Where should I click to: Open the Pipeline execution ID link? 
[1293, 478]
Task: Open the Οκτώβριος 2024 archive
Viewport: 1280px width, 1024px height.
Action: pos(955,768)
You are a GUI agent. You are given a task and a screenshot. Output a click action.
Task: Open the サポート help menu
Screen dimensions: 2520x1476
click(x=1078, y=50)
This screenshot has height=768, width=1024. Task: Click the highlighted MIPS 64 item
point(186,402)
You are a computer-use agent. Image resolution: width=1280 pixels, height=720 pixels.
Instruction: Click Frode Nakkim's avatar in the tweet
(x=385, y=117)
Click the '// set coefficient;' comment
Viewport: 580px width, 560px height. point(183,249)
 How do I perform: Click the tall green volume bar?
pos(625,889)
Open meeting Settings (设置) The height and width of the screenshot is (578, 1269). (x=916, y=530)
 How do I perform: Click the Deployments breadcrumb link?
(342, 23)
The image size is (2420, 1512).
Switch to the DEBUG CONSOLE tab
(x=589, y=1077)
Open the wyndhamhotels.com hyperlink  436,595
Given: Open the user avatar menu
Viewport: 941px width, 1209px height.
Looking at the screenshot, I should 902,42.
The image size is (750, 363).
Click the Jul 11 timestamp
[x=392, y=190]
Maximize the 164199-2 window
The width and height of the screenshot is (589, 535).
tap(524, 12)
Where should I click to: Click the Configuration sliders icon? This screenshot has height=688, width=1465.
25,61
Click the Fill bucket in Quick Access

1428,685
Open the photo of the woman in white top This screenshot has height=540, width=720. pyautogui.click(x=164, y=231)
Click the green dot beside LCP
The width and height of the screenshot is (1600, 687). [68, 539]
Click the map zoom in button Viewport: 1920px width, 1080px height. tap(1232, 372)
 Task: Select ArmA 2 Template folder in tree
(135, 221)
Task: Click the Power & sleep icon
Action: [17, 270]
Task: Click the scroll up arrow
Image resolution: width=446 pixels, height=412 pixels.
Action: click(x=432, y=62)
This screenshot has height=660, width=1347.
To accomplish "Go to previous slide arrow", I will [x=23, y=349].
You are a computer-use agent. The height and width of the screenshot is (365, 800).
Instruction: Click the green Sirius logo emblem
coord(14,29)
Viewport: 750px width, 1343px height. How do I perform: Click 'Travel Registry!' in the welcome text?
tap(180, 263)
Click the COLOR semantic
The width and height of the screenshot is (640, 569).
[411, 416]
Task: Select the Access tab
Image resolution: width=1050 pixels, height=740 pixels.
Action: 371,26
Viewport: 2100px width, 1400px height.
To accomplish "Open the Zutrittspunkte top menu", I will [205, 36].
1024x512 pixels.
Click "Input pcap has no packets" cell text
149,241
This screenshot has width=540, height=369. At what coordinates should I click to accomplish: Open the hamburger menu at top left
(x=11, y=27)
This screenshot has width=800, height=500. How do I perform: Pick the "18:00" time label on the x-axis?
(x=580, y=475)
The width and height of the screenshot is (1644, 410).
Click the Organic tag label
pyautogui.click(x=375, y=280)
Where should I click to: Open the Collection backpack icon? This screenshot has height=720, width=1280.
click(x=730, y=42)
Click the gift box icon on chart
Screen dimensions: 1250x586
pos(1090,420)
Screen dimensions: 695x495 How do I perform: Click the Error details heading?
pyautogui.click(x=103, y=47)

+ + + + + + +

▶ [WHAT YOU HAVE TO DO] Return all of the material above word for word, from the first line to the last, without altering anything.

▶ [CORRECT OUTPUT]
Where should I click to: Open the Pipeline execution ID link? 
[1293, 478]
Task: Open the Οκτώβριος 2024 archive
Viewport: 1280px width, 1024px height.
Action: pos(955,768)
You are a GUI agent. You are given a task and a screenshot. Output a click action.
Task: Open the サポート help menu
Screen dimensions: 2520x1476
click(x=1078, y=50)
This screenshot has height=768, width=1024. Task: Click the highlighted MIPS 64 item
point(186,402)
You are a computer-use agent. Image resolution: width=1280 pixels, height=720 pixels.
Instruction: Click Frode Nakkim's avatar in the tweet
(x=385, y=117)
Click the '// set coefficient;' comment
Viewport: 580px width, 560px height. point(183,249)
 How do I perform: Click the tall green volume bar?
pos(625,889)
Open meeting Settings (设置) The height and width of the screenshot is (578, 1269). (x=916, y=530)
 How do I perform: Click the Deployments breadcrumb link?
(342, 23)
The image size is (2420, 1512).
Switch to the DEBUG CONSOLE tab
(x=589, y=1077)
Open the wyndhamhotels.com hyperlink  436,595
Given: Open the user avatar menu
Viewport: 941px width, 1209px height.
Looking at the screenshot, I should 902,42.
The image size is (750, 363).
Click the Jul 11 timestamp
[x=392, y=190]
Maximize the 164199-2 window
The width and height of the screenshot is (589, 535).
tap(524, 12)
Where should I click to: Click the Configuration sliders icon? This screenshot has height=688, width=1465.
25,61
Click the Fill bucket in Quick Access

1428,685
Open the photo of the woman in white top This screenshot has height=540, width=720. pyautogui.click(x=164, y=231)
Click the green dot beside LCP
The width and height of the screenshot is (1600, 687). [68, 539]
Click the map zoom in button Viewport: 1920px width, 1080px height. tap(1232, 372)
 Task: Select ArmA 2 Template folder in tree
(135, 221)
Task: Click the Power & sleep icon
Action: [17, 270]
Task: Click the scroll up arrow
Image resolution: width=446 pixels, height=412 pixels.
Action: click(x=432, y=62)
This screenshot has height=660, width=1347.
To accomplish "Go to previous slide arrow", I will [x=23, y=349].
You are a computer-use agent. The height and width of the screenshot is (365, 800).
Instruction: Click the green Sirius logo emblem
coord(14,29)
Viewport: 750px width, 1343px height. How do I perform: Click 'Travel Registry!' in the welcome text?
tap(180, 263)
Click the COLOR semantic
The width and height of the screenshot is (640, 569).
[411, 416]
Task: Select the Access tab
Image resolution: width=1050 pixels, height=740 pixels.
Action: 371,26
Viewport: 2100px width, 1400px height.
To accomplish "Open the Zutrittspunkte top menu", I will [205, 36].
1024x512 pixels.
Click "Input pcap has no packets" cell text
149,241
This screenshot has width=540, height=369. At what coordinates should I click to accomplish: Open the hamburger menu at top left
(x=11, y=27)
This screenshot has width=800, height=500. How do I perform: Pick the "18:00" time label on the x-axis?
(x=580, y=475)
The width and height of the screenshot is (1644, 410).
Click the Organic tag label
pyautogui.click(x=375, y=280)
Where should I click to: Open the Collection backpack icon? This screenshot has height=720, width=1280.
click(x=730, y=42)
Click the gift box icon on chart
Screen dimensions: 1250x586
pos(1090,420)
Screen dimensions: 695x495 How do I perform: Click the Error details heading?
pyautogui.click(x=103, y=47)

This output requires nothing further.